A hard, dense ceramic. Commonly used both as-sprayed and finish-ground. Highly resistant to sliding and abrasive wear, cavitation, and corrosion. Low coefficient of friction makes chrome carbide especially useful in combating adhesive wear applications in harsh and corrosive environments.

Chromium Carbide:

An extremely hard metallic. Superior hardness and resistance to abrasion. Chromium carbide can exhibit some brittleness depending on the method of application. Overall, exhibits good corrosion resistance, outstanding resistance to abrasive and fretting wear and erosion, and performs well at elevated temperatures.

Chromium Oxide:

See Chrome Oxide above.

Cobalt Alloys:

Cobalt, alloyed variously with chromium, tungsten, carbon, molybdenum, nickel, and iron, yields exceptional hardness and durability due primarily to high chrome carbide content. Additionally, these alloys remain stable and functional through a vast temperature range, making them ideal for combating abrasive wear and fretting in high-temperature environments.

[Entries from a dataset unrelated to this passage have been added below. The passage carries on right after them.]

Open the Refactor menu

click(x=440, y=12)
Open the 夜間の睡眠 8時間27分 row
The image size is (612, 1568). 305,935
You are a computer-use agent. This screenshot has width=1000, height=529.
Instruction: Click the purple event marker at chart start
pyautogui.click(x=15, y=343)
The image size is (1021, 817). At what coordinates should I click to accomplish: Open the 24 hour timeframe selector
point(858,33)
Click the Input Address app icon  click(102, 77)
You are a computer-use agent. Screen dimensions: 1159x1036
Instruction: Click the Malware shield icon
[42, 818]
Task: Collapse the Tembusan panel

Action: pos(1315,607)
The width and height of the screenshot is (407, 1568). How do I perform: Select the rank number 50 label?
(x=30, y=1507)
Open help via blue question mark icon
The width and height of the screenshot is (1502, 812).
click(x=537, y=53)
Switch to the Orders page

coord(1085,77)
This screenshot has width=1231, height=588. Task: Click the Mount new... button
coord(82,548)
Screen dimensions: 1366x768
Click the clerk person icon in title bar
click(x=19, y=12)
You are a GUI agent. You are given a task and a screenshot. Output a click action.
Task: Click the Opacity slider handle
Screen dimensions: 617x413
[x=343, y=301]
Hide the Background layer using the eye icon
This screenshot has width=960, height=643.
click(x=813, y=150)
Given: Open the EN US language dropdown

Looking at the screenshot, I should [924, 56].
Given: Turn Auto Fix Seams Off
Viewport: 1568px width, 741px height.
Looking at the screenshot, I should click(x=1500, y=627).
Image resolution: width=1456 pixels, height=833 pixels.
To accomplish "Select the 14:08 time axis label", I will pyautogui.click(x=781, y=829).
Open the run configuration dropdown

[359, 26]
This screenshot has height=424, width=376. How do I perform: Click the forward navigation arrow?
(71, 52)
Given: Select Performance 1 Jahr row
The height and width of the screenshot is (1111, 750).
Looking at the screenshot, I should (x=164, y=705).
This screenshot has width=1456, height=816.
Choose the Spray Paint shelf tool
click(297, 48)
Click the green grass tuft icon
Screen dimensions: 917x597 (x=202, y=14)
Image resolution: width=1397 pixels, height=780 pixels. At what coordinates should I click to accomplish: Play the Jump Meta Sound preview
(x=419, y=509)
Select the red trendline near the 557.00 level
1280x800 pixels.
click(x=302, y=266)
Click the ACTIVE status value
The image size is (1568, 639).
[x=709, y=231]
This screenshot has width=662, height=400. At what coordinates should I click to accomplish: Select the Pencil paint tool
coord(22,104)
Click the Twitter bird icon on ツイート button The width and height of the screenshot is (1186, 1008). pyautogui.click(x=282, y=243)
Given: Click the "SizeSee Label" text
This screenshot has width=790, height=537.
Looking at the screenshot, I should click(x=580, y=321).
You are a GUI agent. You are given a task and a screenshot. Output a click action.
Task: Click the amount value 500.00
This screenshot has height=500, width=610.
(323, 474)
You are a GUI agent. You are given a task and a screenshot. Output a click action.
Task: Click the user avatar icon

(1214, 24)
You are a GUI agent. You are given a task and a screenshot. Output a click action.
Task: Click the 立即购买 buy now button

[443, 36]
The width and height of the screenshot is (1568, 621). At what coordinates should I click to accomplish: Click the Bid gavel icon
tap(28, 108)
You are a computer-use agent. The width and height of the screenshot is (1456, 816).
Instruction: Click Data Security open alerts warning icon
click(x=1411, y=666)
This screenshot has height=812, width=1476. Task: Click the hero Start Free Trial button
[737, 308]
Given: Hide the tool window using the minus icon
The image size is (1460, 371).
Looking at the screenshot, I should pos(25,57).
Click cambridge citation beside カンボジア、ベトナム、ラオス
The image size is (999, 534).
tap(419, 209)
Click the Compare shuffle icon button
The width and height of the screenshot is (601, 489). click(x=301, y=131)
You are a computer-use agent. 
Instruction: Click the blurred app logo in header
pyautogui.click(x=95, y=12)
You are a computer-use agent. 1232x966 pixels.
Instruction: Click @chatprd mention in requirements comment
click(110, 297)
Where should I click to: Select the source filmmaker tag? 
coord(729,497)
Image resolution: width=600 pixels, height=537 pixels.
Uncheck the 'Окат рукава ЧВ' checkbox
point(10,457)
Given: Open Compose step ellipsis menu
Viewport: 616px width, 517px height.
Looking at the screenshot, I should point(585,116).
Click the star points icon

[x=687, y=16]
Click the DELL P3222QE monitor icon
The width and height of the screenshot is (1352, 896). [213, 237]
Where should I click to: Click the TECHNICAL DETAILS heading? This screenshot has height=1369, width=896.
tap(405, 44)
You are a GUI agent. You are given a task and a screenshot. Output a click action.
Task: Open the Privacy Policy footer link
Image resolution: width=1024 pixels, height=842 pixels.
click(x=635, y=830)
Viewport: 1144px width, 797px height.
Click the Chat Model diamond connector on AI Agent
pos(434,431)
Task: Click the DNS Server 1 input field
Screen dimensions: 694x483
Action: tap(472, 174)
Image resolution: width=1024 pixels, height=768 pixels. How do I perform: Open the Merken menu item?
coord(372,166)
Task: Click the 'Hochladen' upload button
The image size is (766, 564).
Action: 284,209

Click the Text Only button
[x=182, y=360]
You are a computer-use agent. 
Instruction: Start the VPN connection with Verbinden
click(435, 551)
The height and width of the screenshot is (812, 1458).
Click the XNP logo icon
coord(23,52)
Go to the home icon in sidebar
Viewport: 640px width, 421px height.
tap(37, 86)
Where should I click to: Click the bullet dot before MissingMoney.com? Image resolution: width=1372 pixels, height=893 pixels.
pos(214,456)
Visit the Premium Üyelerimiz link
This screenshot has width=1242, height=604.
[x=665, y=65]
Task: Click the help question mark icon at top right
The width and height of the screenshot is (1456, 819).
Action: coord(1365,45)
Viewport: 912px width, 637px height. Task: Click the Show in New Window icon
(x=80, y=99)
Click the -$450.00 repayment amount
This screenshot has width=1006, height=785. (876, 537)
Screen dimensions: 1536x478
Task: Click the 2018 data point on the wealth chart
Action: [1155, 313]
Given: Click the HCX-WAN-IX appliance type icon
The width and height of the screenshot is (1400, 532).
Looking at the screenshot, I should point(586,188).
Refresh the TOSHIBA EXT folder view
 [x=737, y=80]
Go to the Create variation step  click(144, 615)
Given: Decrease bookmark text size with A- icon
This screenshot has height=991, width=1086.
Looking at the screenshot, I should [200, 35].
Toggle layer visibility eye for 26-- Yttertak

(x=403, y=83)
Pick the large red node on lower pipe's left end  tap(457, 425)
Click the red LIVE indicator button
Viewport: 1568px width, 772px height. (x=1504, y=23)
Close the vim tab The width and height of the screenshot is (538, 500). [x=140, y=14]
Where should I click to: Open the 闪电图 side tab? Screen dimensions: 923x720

Elemental copper, like elemental aluminum, is an excellent conductor of electricity and heat; used for EMI/RFI shielding. Coatings are typically dense, making them ideal for dimensional restoration of copper-based components. Also, like aluminum, copper may be heavily built up to form solid-like structures. Used as a low-temperature mold-making alternative to casting.


A proprietary alloy of Haynes International, Inc., Hastalloy® exhibits excellent resistance to corrosion, and is an excellent candidate for repair or rebuild of equipment intended for use in and susceptible to highly corrosive environments.

(Hastalloy® is a registered trademark of Haynes Industries, Inc.)

Magnesium Zirconia:

A high-hardness ceramic, magnesium oxide and zirconium oxide. Excellent thermal barrier characteristics, highlighted by substantial resistance to thermal shock. Non-wetting by most common metallics, such as aluminum, iron/steel, and zinc. Also well resistant to particulate erosion.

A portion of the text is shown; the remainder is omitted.